As mentioned earlier I am going to include some new birding sites, one of those been, Tuzla Lake near Milas . Again Paul Hope describes this area as ‘This is an excellent area for birds but viewing can sometimes be difficult due to its large size and accessibility. At the present moment (2005) plans are been drawn up to drain the lake and convert it into a golf course. D.H.K.D. (The Turkish Nature Preservation Society ) is opposing such developments” I was there in February 2017 THERE IS NO GOLF COURSE ! thank god. Someone get the D.H.K.D. to Dalyan !
Those of you who follow this not so frequent blog will know that I am not obsessed with lists or numbers, but thought you’d like to know I reached bird number 213 for Turkey, a Firecrest , whilst walking around the ruins at Olympos . Olympos was an ancient city in Lycia. It was situated in a river valley near the coast. Its ruins are located south of the modern town Çıralı in the Kumluca district of Antalya Province. I was flying back to the UK later that day. I like to stay within striking distance of the airport on the day of departure, so instead of driving all the way from Dalyan we always book in at a hotel nearer than the 4-6 hour drive from Dalyan when having to fly from Antalya Airport .
Çıralı was a good choice , the ruins at Olympos has some good birding and at this time of year (February) fewer leaves on the trees and virtually no tourist which I believe is a very different story in the summer. Another attraction within three kilometres of where we stayed is the “Eternal Flame’ or Chimera . The story goes as follows:
Eternal Flame in Olympos
King of Pyra’s son Hippones kills his brother Belleros during a hunting party and takes the name Bellerophotes, which means ‘the one who ate Bellarus’ . Ephyra Kingdom sends Bellerophontes into exile and he takes refuge behind the King of Argos. The King of Argos considers killing someone that took refuge behind him as a lack of self-respect. So he sends Bellerophontes to the Lycian Kingdom.
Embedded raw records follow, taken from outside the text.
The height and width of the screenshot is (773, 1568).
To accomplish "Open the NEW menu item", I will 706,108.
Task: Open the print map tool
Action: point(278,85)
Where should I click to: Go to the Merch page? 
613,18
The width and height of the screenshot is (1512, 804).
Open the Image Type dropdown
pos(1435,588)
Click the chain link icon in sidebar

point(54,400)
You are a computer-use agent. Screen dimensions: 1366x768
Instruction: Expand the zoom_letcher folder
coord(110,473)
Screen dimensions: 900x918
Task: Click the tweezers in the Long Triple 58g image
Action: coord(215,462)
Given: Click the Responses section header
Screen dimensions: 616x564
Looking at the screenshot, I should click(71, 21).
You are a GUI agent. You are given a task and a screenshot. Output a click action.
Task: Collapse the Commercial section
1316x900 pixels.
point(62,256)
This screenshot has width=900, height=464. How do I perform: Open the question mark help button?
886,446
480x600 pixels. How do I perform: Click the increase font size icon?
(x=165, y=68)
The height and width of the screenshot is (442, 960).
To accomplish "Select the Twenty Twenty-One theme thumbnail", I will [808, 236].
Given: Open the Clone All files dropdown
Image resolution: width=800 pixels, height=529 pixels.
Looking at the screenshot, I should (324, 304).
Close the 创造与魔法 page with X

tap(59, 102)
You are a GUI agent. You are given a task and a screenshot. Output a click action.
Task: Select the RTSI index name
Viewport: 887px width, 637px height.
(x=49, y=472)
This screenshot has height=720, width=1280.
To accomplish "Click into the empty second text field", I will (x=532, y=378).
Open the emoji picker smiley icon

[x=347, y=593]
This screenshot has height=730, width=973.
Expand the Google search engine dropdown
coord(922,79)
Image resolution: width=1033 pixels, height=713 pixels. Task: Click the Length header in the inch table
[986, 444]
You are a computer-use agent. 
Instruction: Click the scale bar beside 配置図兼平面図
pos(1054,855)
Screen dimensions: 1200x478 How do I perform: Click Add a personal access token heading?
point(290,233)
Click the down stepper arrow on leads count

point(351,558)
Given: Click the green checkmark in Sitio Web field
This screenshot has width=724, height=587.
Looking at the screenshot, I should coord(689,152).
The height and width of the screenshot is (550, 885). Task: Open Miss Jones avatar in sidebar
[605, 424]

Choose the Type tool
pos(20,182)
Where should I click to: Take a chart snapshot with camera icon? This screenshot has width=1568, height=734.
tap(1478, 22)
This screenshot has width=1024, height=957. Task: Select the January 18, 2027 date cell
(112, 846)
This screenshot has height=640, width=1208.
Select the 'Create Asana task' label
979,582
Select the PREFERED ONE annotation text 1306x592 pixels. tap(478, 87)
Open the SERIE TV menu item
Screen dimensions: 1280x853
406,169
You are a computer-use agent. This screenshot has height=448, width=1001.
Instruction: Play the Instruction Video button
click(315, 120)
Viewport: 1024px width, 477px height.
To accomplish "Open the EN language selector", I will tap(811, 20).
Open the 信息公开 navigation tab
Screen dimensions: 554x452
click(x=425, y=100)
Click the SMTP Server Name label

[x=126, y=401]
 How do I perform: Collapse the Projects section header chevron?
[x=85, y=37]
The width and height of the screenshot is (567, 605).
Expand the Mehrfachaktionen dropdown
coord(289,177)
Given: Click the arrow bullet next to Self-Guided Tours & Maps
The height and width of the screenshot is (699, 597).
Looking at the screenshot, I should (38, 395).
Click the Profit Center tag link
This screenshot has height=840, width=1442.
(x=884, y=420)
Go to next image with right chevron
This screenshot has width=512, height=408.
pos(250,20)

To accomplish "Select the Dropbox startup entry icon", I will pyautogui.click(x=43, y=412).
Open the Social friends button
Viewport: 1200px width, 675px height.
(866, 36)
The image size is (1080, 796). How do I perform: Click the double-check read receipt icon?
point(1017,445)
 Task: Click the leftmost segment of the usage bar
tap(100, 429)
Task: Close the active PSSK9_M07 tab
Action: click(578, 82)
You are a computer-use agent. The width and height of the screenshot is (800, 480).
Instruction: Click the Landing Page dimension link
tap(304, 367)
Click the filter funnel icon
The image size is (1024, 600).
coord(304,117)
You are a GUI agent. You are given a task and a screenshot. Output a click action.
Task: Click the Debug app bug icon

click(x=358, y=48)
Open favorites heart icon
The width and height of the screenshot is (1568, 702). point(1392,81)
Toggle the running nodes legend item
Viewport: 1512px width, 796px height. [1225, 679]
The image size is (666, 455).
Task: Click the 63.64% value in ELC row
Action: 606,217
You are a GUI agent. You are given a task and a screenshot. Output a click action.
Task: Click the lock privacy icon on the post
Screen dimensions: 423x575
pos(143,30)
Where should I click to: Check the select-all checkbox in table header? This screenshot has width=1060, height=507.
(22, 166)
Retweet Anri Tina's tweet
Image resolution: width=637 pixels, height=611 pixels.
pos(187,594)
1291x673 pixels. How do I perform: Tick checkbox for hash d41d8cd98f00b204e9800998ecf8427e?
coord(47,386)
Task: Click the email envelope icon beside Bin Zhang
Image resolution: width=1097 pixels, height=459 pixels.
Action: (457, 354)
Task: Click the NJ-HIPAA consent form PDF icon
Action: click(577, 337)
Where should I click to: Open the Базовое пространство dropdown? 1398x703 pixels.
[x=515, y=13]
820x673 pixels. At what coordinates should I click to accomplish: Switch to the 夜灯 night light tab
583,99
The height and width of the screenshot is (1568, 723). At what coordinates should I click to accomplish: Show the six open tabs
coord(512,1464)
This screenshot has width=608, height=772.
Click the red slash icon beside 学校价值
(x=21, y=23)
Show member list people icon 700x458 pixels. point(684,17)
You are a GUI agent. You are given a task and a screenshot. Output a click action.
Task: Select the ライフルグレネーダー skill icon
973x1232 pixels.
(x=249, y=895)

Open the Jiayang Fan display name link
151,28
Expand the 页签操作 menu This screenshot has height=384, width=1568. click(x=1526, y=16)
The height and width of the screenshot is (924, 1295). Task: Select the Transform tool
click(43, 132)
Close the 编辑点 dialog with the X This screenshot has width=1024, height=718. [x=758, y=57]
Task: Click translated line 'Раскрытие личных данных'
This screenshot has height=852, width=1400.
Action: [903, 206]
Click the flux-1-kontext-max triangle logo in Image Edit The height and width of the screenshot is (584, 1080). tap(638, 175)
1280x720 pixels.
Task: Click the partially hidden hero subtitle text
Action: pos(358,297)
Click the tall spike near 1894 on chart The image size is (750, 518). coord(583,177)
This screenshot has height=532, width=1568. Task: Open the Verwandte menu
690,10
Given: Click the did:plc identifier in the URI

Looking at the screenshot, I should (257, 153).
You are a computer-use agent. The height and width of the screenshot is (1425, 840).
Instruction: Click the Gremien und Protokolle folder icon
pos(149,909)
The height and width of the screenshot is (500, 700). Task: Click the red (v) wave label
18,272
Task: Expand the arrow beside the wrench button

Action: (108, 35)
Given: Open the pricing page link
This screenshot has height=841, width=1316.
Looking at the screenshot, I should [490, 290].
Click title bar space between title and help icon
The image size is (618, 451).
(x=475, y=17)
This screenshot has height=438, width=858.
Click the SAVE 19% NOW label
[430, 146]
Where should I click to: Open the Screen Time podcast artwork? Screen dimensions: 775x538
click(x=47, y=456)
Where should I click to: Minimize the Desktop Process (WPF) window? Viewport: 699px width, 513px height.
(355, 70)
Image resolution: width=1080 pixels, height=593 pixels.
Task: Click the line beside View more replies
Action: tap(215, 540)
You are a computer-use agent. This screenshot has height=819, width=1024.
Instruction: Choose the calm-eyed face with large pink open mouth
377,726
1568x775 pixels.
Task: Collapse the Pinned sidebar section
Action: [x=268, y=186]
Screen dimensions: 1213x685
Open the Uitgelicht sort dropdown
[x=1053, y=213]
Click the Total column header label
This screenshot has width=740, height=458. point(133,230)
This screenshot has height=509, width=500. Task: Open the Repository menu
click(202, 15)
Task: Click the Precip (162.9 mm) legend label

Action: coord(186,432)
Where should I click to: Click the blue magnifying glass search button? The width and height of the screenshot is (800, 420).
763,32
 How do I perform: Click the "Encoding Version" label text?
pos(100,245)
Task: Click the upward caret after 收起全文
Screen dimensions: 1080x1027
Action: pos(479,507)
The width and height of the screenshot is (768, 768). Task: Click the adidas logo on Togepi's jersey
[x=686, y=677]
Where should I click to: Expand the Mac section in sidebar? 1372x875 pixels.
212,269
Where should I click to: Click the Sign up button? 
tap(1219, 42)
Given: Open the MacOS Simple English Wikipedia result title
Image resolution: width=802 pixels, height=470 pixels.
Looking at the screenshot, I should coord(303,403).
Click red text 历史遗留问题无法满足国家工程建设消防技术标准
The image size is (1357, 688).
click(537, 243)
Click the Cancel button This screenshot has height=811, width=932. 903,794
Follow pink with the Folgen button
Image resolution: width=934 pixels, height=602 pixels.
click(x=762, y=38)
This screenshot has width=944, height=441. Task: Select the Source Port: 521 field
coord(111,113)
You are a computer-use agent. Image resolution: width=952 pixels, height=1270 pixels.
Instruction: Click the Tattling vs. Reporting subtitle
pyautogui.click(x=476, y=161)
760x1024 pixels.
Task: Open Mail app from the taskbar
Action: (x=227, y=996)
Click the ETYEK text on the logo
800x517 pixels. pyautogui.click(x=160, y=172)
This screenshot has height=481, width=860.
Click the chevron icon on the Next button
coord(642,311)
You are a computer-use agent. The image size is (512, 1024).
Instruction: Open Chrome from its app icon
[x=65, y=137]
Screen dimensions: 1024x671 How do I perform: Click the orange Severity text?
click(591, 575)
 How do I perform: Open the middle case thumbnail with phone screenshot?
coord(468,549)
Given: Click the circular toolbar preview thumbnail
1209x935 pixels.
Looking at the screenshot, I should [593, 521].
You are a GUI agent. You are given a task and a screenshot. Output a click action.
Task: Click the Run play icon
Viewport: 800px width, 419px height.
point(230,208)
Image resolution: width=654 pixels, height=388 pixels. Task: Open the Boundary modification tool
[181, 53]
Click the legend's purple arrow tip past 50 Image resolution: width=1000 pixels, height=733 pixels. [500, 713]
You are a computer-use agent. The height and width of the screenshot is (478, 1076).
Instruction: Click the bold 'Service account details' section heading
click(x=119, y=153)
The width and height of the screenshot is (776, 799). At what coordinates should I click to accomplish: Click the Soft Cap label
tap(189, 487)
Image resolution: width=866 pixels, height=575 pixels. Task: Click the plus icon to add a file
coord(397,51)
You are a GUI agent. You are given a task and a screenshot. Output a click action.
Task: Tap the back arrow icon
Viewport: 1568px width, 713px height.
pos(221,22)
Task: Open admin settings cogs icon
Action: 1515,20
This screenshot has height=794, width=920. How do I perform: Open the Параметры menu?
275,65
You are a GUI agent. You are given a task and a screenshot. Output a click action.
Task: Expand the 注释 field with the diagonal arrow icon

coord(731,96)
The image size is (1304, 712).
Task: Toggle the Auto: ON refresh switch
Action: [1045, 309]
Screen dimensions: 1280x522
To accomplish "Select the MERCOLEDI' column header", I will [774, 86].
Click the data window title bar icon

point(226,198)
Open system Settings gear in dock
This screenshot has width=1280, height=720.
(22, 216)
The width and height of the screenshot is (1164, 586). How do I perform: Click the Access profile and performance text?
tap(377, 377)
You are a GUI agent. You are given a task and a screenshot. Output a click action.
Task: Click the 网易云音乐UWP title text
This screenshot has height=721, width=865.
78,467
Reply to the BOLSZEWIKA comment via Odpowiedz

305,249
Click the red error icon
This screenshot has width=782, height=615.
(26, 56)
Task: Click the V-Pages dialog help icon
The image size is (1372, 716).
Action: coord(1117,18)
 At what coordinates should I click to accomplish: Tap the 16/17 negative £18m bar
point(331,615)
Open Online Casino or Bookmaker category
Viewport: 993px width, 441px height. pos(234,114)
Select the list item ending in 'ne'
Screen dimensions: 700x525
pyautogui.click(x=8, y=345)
The King of Lycia doesn’t also like the idea of killing this young man because of the miserable situation he is in and he wants him to fight with the monster living on Mount Olympus whose head is a Lion’s, whose body is a goat and his tail is a snake’s , who scatters flame from his mouth. Bellerophontes rides his winged horse Pegassos to fight with the Chimera. The Chimera attacks and Pegassos goes up into the sky. While coming down Bellerophontes hits the Chimera with his his lance and enters him to the underground, but the Chimera goes on scattering flame. The myth which is related by Homer in this way has been told for thousands of years in Anatolia. According to the myth the eternal flame is coming from the Chimera’s mouth. So as to celebrate Bellerophotes victory people of Olympus arrange a race . The athletes burn their torches with Chimera sacred flame and run down to Olympus city. This is the first Olympic game in Anatolia. In time many different branches of sport are added to this race. The Olympic Torch is the symbol of the eternal flame of Chimera’s Flame today.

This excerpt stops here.